Gibt es - Stand jetzt - einen Favoriten auf den Sieg?
Nein, die meisten landesweiten Umfragen sehen zwar Kamala Harris stabil etwa zwei Prozentpunkte vor Donald Trump. Aber wegen des besonderen Wahlsystems in den Vereinigten Staaten ist das zweitrangig und nicht mehr als ein schwacher Indikator. Der Wahlausgang ist derzeit komplett offen. Wie trügerisch landesweite Umfragen sein können, zeigen vor allem die letzten beiden Präsidentschaftswahlen. 2016 lag Hillary Clinton genau einen Monat vor dem Wahltag fast fünf Prozentpunkte vor Trump. Am Wahltag holte sie landesweit zwar mehr Stimmen als ihr Gegner, doch Donald Trump gewann mehr Wahlleute und allein das ist entscheidend. Trump wäre das 2020 fast noch einmal gelungen. Damals hatte er einen Monat vor der Wahl in landesweiten Umfragen 8,5 Prozentpunkte hinter Joe Biden gelegen. Die Wahl war dann aber viel knapper als erwartet, erst nach einem tagelangen Auszählungsmarathon setzte sich Biden durch.
War es klug, Kamala Harris für die Demokraten ins Rennen zu schicken, anstatt einen offenen Bewerberkampf innerhalb der Demokratischen Partei zuzulassen?
Sehr wahrscheinlich schon. Harris ist als Vizepräsidentin bekannter, als es andere gehandelte Bewerber gewesen wären. Das ist ein wichtiger Faktor, wenn bis zum Wahltermin nicht mehr viel Zeit bleibt. Ein offener Kampf um die Kandidatur hätte vermutlich zu viel Staub innerhalb der Partei aufgewirbelt.
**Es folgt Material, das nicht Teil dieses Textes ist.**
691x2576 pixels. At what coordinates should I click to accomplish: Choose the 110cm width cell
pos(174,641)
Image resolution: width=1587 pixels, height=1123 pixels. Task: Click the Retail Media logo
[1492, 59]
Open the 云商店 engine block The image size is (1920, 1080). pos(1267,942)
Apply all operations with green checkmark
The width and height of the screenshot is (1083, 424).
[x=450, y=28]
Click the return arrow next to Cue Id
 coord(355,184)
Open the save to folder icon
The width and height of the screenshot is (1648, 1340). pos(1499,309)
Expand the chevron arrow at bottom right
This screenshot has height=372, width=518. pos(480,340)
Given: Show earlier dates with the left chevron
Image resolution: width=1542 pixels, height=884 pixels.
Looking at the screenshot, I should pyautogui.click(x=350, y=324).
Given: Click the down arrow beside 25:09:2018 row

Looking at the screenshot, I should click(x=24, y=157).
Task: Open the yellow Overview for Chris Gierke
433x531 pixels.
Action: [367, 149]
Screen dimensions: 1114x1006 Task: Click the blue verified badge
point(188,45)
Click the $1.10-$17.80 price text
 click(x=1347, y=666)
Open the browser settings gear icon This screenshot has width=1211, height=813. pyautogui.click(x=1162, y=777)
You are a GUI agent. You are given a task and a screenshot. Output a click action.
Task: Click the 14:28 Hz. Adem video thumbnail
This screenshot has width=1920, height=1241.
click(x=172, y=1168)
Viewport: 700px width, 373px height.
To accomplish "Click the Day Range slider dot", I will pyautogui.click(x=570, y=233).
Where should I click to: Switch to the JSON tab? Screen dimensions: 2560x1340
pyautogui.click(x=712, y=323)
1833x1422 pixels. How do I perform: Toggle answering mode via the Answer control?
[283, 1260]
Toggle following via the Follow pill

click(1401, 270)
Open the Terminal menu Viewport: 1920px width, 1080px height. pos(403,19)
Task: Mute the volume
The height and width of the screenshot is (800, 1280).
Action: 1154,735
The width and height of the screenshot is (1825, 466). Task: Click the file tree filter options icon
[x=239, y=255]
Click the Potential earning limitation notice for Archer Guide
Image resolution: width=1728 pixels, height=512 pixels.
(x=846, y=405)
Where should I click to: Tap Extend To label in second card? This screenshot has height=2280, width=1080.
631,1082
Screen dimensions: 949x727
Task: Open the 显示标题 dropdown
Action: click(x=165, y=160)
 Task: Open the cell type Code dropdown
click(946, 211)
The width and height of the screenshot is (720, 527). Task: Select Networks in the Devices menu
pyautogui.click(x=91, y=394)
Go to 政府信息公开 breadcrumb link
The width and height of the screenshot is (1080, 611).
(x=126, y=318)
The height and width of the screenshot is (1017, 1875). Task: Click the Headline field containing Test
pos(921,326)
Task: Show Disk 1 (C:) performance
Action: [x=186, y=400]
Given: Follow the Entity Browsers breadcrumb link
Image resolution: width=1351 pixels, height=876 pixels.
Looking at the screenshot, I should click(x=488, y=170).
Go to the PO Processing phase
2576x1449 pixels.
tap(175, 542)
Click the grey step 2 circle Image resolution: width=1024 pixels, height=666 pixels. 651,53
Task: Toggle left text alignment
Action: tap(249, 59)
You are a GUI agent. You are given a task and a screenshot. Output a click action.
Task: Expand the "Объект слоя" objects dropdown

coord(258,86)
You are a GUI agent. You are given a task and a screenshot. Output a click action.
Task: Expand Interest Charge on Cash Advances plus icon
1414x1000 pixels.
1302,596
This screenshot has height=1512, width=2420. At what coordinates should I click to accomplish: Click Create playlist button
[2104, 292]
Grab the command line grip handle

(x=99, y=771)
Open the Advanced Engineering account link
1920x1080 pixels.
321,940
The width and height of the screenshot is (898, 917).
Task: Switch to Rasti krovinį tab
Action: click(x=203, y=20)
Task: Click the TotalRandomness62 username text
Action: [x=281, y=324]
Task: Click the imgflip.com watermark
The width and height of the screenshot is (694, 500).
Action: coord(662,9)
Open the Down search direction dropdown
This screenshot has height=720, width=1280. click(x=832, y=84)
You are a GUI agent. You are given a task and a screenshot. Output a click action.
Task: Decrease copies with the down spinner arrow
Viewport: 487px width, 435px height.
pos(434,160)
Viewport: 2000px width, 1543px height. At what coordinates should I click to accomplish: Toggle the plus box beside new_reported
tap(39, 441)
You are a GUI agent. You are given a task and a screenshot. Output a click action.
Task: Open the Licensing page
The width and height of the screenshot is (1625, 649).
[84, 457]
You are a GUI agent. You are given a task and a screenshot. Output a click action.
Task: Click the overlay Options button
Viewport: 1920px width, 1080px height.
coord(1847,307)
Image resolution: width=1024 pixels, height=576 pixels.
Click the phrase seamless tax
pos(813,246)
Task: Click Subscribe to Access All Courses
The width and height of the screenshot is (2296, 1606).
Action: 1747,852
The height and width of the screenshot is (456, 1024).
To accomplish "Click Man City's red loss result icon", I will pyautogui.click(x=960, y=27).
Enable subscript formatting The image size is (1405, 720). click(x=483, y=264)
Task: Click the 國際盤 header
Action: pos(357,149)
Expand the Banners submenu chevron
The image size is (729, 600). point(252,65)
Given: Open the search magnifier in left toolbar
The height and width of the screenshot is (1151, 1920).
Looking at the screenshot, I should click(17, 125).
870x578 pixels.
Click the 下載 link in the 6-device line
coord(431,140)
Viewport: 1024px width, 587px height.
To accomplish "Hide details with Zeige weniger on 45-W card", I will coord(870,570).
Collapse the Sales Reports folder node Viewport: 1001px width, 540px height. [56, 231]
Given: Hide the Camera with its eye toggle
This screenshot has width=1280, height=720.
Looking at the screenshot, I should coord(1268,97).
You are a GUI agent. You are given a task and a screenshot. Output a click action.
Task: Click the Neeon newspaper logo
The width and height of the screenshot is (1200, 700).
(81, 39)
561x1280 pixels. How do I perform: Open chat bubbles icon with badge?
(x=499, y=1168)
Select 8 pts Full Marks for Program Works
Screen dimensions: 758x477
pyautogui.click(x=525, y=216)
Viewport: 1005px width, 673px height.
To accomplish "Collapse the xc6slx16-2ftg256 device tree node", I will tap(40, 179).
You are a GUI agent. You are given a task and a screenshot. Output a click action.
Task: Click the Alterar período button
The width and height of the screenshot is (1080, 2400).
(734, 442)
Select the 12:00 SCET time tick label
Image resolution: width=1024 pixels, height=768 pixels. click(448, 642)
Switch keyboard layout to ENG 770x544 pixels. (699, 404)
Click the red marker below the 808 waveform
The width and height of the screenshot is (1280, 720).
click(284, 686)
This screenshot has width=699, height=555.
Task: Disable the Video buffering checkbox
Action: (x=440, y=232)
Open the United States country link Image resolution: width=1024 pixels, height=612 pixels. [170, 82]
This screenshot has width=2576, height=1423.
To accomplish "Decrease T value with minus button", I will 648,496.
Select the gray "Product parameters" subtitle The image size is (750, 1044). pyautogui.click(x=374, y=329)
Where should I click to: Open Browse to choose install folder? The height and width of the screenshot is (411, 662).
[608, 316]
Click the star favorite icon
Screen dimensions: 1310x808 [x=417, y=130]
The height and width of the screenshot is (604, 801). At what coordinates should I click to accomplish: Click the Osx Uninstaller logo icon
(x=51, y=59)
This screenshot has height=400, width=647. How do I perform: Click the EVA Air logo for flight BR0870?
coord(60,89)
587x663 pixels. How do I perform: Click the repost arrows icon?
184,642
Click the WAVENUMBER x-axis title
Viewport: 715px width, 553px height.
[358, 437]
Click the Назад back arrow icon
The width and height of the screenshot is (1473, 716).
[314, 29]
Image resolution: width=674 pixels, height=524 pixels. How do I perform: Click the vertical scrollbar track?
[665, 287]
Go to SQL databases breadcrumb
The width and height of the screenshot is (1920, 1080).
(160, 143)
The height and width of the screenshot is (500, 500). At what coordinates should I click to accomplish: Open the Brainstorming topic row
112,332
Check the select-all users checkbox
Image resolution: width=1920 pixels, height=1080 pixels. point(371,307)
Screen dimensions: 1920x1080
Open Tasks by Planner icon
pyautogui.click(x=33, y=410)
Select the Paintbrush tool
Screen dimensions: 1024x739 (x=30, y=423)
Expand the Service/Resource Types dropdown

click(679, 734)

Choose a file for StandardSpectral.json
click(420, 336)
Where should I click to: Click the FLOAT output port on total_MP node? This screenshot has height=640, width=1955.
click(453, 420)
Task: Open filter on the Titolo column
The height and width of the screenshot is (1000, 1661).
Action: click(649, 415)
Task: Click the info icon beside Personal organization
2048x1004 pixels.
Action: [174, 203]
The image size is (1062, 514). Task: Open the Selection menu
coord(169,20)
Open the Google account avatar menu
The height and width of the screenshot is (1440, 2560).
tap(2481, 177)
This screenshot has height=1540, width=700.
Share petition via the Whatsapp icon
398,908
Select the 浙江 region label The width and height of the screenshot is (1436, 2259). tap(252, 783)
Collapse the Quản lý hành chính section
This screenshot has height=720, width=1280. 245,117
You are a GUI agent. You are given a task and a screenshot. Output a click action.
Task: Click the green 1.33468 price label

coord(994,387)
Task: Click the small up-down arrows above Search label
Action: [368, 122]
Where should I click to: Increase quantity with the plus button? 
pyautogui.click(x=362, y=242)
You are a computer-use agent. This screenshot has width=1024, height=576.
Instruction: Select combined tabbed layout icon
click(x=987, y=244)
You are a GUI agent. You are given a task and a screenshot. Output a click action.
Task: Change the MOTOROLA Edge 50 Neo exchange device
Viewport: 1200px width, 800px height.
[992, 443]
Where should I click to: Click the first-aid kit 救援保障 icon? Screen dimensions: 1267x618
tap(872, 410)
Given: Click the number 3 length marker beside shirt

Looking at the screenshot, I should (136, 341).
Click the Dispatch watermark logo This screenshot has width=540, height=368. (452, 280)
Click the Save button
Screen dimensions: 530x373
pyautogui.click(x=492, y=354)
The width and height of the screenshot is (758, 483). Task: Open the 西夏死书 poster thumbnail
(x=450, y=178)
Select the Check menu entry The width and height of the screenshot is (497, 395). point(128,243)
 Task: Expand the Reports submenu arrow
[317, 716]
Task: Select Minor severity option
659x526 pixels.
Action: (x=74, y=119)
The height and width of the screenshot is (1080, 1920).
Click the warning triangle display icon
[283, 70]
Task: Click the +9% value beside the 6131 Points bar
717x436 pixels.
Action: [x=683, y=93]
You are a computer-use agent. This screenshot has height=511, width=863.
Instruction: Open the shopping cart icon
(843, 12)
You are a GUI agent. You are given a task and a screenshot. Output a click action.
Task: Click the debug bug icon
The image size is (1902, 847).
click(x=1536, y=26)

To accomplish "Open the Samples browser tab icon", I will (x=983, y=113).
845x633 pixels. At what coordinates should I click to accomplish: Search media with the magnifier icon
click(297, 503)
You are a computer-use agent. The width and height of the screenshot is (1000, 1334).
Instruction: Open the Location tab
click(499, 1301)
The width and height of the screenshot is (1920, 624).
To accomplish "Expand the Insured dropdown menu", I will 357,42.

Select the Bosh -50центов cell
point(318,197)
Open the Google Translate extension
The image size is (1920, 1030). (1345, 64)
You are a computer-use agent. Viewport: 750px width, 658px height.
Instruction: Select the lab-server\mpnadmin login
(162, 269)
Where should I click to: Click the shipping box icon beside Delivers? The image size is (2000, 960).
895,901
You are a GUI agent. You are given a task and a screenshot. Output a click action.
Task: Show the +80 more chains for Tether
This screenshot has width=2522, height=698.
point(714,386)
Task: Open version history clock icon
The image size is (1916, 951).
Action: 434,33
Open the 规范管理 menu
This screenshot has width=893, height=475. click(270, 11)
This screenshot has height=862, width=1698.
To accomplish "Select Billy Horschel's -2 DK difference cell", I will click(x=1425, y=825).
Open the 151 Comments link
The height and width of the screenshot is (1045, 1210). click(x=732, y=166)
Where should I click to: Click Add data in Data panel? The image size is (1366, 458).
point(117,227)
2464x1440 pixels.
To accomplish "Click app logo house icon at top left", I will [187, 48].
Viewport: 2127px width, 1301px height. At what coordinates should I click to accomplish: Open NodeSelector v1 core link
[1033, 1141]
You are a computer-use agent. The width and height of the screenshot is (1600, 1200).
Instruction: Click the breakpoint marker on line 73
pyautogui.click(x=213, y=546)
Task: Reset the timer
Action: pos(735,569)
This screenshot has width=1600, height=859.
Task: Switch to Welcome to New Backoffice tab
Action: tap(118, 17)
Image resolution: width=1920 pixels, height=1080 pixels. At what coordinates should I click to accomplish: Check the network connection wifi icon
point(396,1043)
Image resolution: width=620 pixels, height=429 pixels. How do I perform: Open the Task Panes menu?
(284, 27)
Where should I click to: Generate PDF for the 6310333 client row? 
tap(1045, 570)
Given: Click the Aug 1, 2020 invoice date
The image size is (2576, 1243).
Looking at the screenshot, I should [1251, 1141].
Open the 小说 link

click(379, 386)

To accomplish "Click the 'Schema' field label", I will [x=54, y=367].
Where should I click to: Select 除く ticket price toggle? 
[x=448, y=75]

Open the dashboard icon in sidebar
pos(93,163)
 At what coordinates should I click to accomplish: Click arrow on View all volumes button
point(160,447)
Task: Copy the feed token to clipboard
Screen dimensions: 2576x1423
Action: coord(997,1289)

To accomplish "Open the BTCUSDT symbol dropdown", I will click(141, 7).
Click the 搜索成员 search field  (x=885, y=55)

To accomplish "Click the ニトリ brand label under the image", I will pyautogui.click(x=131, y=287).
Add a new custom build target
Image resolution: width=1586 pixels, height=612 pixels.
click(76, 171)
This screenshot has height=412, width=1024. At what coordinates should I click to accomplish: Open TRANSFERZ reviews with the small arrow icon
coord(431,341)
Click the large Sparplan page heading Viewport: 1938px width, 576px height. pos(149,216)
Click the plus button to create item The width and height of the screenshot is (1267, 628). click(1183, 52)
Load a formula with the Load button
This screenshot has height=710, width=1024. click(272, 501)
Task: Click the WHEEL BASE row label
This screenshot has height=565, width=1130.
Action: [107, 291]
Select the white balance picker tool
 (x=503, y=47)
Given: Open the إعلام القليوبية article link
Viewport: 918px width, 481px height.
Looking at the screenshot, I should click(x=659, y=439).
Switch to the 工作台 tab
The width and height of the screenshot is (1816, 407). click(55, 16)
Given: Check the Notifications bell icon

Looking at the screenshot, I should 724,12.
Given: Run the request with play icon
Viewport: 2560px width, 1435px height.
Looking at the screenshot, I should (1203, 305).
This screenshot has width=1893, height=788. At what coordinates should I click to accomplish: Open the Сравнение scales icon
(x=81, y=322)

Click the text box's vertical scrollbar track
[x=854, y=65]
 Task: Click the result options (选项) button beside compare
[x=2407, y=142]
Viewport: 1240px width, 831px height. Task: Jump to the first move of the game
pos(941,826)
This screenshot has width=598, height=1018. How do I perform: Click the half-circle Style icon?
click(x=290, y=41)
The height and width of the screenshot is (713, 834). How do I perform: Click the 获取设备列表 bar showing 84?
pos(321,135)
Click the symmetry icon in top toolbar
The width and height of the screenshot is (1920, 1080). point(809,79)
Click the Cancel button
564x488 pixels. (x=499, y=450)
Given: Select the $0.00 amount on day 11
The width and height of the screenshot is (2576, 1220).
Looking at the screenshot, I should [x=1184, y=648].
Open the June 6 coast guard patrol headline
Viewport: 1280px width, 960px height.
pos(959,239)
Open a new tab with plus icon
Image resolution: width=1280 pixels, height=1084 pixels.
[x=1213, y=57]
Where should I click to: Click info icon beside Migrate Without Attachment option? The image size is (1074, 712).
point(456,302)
Es wäre schwer geworden, danach geeint in die Wahl zu ziehen.
Was spricht derzeit für Kamala Harris?
Da es keinen Favoriten gibt, sind es eher weiche Faktoren. Für Harris spricht, dass sie ein positives Bild der Vereinigten Staaten zeichnet. Sie spricht vom Land der Möglichkeiten, einer "opportunity economy". Das ist sehr nah am "American Dream". Trump geht den Wahlkampf genau andersherum an. Er stellt das Negative in den Vordergrund, zeigt auf, was die USA verloren haben und er wieder zurückholen würde. Harris hofft darauf, dass ihr neuer amerikanischer Traum stärker verfängt als Trumps Angstmacherei vor Demokraten, welche die USA angeblich in den Sozialismus stürzen wollen.
Was spricht derzeit für Donald Trump?
Die meisten Menschen in den USA wissen ganz genau, wofür Trump steht. Das hilft Trump dabei, die eigene Wählerklientel zu mobilisieren. Harris bleibt bei manchen Themen ungefährer als ihr Gegner. Außerdem fürchten die Demokraten, dass Trump auf den letzten Metern im Wahlkampf noch ein Ass aus dem Ärmel zaubert. In vier Wochen kann viel passieren, bezogen auf einen US-Präsidentschaftswahlkampf ist das eine gefühlte Ewigkeit. Vor acht Jahren waren es Hillary Clintons berufliche Nachrichten über den privaten Mailserver, vor vier Jahren wurde der "Laptop aus der Hölle" von Biden-Sohn Hunter zum Problem für die Demokraten. Möglich, dass auch diesmal kurz vor der Wahl noch mit Schmutz geworfen wird.
Welche Bundesstaaten entscheiden die Wahl?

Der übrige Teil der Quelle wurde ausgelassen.